Dr. Gina Acosta Potter is a San Diego County education leader with more than 30 years in California public schools. She began her career in 1992 and has worked across seven school districts, including Oakland, Santa Monica-Malibu, South Bay, Chula Vista, Lemon Grove, and San Ysidro. Over time, she moved through roles that gave her a full view of how districts work, from teacher and academic mentor to principal, assistant superintendent of business services, deputy superintendent, and superintendent.
Since 2018, Dr. Potter has served as Superintendent of the San Ysidro School District. Her leadership has focused on stability, student achievement, and strong systems that support families. During her tenure, the district restored fiscal stability, built partnerships across local and state agencies, and won five general obligation bonds to modernize schools and begin building a new campus in the Otay Mesa region. Under her superintendency, the district also doubled its English learner reclassification rate. During the COVID years, the district served over a million meals per year while keeping learning moving through virtual platforms.
Dr. Potter is the first female Filipina superintendent in California and is proud of her biracial heritage. She also brings deep expertise in school finance and governance, including more than a decade as a Chief Business Official and service on statewide policy efforts. She has served on the California Collaborative for Educational Excellence Advisory Council since 2019 and contributed to the California LCFF Task Force work tied to the LCAP framework.
She earned degrees from the University of California at Berkeley, the University of California at Los Angeles, and a joint doctoral program through the University of California at San Diego, San Diego State, and California State University San Marcos.
Q&A on success
When you think about success, what comes to mind first?
Success is doing hard work that lasts. In education, quick wins can fade fast. I look for results that hold up across years, budgets, and leadership changes. That is why stability matters to me. When a system is steady, students and staff can focus on learning instead of constant crisis.
You have held many roles. How did that shape your definition of success?
It gave me range. I have worked in instruction and in operations. I have been in classrooms and in board rooms. I have been responsible for people, budgets, and outcomes at the same time. That taught me that success is rarely one big move. It is a long chain of small, aligned decisions that add up.
What is one example of success you point to from your time as superintendent?
Since 2018, I have led the San Ysidro School District through major work across the whole organization. We restored fiscal stability. We built partnerships at city, county, state, and federal levels. We won five general obligation bonds to modernize schools and start building a new campus. Those wins take planning and trust. They also require follow-through, not just approval.
How do you balance student needs with the realities of school finance?
I treat finance as a student issue. Every program, support service, and staffing plan has a cost. If the budget is unstable, students feel it first. My background in business services helped me see that governance, operations, and instruction have to move together. If I had to share one simple framework, it would be this: protect the essentials, fund what moves learning, and avoid promises you cannot sustain.
You have worked with very diverse communities. What does success look like there?
Success looks like access and progress, not just averages. In San Ysidro, many students are English learners and many families face real economic pressure. That context changes the work. One outcome I am proud of is that the district doubled its English learner reclassification rate during my superintendency. That kind of progress matters because it opens doors for students in every subject, not just language.

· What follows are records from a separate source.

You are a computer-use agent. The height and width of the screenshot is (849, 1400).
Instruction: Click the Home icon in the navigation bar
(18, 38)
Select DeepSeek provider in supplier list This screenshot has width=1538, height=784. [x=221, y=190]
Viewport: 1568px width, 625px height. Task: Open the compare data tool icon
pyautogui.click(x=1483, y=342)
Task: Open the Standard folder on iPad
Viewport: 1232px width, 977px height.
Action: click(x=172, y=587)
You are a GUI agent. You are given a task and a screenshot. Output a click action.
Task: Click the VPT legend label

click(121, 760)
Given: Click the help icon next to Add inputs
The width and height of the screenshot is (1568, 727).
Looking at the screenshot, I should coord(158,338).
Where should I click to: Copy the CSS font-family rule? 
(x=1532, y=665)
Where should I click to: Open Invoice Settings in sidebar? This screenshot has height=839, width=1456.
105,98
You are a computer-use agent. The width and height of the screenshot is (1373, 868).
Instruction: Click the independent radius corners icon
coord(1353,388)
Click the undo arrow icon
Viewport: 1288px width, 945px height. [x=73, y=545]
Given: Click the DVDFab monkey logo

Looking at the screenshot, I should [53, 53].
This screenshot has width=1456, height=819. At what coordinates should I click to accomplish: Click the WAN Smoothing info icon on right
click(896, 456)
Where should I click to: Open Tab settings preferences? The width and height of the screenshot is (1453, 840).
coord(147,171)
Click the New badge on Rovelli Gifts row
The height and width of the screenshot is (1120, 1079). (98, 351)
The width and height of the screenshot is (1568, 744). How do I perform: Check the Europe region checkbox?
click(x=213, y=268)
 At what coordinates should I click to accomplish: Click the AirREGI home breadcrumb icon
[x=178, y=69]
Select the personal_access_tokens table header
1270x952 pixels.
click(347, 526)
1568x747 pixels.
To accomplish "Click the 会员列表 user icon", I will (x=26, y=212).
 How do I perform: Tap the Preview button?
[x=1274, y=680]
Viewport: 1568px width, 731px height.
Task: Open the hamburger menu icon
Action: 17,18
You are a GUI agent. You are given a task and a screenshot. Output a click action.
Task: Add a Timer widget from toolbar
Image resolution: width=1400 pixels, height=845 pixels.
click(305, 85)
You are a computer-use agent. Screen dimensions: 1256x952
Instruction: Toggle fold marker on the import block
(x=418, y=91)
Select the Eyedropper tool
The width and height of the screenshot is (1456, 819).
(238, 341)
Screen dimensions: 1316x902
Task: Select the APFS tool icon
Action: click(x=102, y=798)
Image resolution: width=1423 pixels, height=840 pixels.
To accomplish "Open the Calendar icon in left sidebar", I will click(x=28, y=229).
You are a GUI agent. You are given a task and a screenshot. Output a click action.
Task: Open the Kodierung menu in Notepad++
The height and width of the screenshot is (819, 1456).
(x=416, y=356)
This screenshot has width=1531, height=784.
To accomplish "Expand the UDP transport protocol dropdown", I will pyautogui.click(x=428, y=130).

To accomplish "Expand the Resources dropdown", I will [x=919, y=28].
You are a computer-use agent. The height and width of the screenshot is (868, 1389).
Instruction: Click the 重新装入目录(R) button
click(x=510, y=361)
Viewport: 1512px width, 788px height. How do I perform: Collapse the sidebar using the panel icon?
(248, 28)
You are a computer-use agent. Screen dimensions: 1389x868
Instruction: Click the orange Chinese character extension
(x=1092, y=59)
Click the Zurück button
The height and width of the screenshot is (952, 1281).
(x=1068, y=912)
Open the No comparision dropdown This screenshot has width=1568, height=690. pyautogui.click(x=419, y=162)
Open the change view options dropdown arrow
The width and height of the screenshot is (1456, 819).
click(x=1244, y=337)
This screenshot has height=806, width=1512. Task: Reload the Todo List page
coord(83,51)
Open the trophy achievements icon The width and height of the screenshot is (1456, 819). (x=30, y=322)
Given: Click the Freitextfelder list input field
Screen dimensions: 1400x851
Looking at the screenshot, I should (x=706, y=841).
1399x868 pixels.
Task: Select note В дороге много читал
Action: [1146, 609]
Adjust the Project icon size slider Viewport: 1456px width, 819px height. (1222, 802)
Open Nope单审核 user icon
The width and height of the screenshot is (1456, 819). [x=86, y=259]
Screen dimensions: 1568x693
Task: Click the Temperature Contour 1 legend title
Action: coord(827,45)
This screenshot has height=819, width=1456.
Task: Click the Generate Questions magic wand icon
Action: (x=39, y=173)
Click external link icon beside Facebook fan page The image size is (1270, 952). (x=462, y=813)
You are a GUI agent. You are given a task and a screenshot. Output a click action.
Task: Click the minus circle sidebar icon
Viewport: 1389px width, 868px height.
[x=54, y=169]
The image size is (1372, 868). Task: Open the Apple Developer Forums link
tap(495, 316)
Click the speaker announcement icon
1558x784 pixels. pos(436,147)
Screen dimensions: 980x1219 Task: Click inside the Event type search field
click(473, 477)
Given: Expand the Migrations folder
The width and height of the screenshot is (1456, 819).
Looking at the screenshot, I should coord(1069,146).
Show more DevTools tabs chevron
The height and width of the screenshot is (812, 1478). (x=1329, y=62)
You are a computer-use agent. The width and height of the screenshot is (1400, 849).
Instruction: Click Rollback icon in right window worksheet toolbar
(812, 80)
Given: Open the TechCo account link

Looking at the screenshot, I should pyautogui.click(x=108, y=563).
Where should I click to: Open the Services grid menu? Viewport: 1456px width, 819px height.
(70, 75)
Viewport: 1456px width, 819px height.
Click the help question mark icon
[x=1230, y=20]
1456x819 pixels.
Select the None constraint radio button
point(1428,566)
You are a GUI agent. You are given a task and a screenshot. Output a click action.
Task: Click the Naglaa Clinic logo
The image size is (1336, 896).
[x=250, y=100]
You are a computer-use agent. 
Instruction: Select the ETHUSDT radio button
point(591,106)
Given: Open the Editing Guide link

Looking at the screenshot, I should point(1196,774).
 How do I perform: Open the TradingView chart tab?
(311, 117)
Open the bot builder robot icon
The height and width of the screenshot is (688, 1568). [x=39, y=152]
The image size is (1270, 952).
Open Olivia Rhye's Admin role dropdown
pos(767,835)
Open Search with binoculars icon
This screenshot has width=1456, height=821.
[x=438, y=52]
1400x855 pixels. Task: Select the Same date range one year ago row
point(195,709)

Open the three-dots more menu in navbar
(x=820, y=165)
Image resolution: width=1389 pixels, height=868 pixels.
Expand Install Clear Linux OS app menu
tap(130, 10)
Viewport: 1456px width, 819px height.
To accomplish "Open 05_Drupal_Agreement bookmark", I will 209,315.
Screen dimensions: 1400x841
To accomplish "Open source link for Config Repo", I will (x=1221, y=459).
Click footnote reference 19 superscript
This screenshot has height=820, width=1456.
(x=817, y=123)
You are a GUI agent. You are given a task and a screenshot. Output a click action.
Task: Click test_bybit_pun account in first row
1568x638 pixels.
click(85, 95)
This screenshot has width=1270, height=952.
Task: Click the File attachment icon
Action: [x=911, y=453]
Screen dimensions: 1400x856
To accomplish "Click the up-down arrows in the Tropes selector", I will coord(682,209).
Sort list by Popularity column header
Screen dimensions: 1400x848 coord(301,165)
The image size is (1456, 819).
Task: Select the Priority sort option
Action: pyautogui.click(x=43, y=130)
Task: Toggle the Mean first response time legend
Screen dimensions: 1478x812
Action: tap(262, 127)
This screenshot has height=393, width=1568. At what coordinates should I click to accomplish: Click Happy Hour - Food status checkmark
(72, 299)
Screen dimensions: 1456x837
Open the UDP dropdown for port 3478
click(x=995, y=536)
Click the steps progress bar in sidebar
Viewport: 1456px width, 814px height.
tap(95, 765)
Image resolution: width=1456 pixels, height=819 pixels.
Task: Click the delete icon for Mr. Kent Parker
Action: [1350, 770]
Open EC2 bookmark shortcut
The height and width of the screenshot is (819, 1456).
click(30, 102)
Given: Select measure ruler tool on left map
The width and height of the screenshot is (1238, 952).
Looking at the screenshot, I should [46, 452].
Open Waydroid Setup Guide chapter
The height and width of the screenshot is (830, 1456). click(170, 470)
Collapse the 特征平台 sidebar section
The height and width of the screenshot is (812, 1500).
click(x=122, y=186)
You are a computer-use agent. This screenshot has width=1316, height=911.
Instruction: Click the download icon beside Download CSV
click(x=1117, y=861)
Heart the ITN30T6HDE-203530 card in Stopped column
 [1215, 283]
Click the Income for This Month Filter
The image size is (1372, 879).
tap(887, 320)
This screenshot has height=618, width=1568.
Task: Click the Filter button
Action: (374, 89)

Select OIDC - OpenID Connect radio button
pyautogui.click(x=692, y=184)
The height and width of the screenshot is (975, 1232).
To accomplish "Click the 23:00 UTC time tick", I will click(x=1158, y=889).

What did the COVID period teach you about success under pressure?
It taught me that success can be basic and urgent. During the pandemic, the district served over a million meals per year to families. We also kept education going through virtual learning platforms. In that moment, success was not about perfection. It was about protecting the community, saving lives with access to health care, meeting needs quickly, and staying organized enough to keep moving.
You have also done statewide policy and legislative work. How does that connect to personal success?
It reminds me that local results depend on larger systems. I served on the California Collaborative for Educational Excellence Advisory Council starting in 2019. I also contributed to work tied to California’s Local Control Funding Formula and Local Control Accountability Plan framework, and I served in legislative roles through ACSA. For me, success includes helping shape the conditions that allow districts to support students well, not just managing one site or one year.
What habits from your life outside work support your success?
I have always respected practice and hard work. I played soccer for many years and competed in track. I also played instruments like flute, piccolo, E flat alto saxophone, and piano. Those experiences reinforced a lesson I still use: progress comes from repetition, feedback, and patience. You do not improve by hoping. You improve by showing up and doing the work again, a little better each time.